In this chapter, chapter 15, we start implementing the virtual machine (VM) that will power our interpreter. One of the first things that caught my attention was making the VM a static global instance. The author arguments that while having a global instance might be bad for larger code bases, it is just good enough for this book and that the benefits of not having to pass the pointer to the VM to every function out-weights the potential problems of having the global instance. Zig offers a nice way to call the function that take a pointer to an instance of a struct a.k.a methods using the dot syntax.

In Zig it is just as easy as defining your function as

pub const Vm = struct {
    const Self = @This();

    pub fn interpret(self: *Self, chunk: *Chunk) InterpretError!void {...}
}

Note that the const Self = @This() is optional. And we can call it like this

var vm = Vm.init();
defer vm.deinit();
try vm.interpret(&chunk);

Compare that to the way it is implemented in the book using C.

// definition
InterpretResult interpret(Chunk* chunk);

//Usage
interpret(&chunk);

No big difference in how we call it, but in the C version it is not clear that the function uses, mutates, and needs the VM, which can definitely be confusing if you are seeing a code base for the first time. In Zig we are avoiding this by making it clear that the function uses the VM instance and avoiding some other potential pitfalls of declaring our VM instance globally.

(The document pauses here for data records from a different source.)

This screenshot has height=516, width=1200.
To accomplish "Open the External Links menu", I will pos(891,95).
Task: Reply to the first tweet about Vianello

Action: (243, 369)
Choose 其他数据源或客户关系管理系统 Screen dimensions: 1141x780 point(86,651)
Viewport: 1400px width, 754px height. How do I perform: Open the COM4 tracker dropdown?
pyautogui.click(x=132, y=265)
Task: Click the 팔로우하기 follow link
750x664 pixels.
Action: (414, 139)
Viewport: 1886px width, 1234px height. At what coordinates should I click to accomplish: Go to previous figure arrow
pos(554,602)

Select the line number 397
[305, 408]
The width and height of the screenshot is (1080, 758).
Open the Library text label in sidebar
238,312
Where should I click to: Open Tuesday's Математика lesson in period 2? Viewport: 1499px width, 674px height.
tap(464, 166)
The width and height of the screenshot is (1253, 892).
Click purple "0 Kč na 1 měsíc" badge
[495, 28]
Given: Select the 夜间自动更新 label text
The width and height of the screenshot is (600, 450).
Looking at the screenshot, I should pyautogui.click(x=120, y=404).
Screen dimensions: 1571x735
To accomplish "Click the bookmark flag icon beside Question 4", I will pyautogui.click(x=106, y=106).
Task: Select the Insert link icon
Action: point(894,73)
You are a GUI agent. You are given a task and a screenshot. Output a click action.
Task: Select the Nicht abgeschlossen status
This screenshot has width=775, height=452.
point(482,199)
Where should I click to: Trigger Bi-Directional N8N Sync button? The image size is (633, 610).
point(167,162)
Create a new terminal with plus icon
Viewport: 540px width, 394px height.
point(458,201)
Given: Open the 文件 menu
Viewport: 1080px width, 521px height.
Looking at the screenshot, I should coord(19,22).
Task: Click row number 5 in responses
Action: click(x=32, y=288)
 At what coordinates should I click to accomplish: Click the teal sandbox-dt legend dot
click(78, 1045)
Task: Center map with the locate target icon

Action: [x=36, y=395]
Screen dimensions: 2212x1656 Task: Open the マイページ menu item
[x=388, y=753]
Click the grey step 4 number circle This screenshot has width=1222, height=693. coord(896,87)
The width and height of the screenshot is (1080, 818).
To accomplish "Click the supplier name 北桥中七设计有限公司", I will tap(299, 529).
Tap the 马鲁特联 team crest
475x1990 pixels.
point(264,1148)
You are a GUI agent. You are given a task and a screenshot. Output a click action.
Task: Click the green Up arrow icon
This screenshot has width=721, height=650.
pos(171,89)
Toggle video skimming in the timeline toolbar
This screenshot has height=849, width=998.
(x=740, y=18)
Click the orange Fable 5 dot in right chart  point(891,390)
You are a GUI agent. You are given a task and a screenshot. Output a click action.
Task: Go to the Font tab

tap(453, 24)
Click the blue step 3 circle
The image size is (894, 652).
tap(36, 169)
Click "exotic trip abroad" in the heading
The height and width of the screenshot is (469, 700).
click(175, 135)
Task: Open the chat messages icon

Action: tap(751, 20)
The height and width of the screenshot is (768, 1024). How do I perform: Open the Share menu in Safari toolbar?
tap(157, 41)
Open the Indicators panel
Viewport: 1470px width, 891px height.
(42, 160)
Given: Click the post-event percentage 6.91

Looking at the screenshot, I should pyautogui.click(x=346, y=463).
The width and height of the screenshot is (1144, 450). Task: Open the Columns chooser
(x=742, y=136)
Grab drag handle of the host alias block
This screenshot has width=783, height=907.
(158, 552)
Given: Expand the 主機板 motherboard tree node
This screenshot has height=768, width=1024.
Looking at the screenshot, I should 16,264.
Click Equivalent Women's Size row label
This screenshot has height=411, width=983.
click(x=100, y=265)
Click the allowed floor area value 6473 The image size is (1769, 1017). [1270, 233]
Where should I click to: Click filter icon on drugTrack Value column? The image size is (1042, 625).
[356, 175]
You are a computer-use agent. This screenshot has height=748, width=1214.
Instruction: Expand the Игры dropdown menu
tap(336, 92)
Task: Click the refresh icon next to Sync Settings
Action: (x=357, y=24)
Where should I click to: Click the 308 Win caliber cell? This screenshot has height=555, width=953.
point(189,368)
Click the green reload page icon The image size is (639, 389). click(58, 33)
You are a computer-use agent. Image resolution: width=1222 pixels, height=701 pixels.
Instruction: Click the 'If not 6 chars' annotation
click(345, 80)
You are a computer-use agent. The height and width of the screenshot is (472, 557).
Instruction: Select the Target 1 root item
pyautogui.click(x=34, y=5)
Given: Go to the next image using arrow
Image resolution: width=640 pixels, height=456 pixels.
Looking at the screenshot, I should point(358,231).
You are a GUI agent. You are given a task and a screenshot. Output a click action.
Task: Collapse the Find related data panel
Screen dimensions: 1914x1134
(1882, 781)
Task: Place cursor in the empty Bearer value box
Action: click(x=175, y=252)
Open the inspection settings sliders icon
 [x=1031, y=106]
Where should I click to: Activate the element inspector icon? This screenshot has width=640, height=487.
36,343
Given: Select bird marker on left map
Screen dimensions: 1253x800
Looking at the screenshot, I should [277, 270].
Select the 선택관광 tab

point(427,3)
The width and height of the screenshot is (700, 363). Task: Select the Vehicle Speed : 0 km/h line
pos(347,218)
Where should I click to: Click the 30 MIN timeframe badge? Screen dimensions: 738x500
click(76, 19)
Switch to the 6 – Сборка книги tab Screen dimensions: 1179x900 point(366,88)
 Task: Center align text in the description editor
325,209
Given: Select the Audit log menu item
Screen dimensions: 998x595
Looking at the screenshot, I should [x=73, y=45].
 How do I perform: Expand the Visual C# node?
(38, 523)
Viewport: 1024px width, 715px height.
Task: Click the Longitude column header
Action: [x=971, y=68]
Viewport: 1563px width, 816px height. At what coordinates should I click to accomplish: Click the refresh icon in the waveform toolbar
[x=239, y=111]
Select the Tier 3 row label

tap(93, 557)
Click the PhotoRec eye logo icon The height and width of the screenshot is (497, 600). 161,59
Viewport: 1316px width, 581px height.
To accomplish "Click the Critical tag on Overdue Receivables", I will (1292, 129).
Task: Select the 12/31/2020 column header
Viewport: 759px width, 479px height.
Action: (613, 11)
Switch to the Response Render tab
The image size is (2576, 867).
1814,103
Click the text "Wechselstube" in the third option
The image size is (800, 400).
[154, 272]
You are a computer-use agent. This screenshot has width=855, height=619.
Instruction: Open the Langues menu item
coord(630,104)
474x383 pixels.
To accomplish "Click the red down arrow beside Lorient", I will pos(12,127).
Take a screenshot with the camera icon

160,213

Another thing you might notice from the previous code snippets is that the C version returns InterpretResult. In the book InterpretResult is an enum with two error values and one success value. In the Zig version we do not need that, our function returns InterpretError!void, InterpretError only defines the possible errors that can happen in this specific function, also note that we have to call the function with the try keyword making it explicit that this function can error and force the users (myself only) of the code to handle the errors. We define InterpretError like so.

pub const InterpretError = error{
    CompileError,
    RuntimeError,
};

So far I have not used the error handling features of Zig for this codebase, but I am sure it will come handy once we start reporting and handling errors since Zig story around errors is very solid.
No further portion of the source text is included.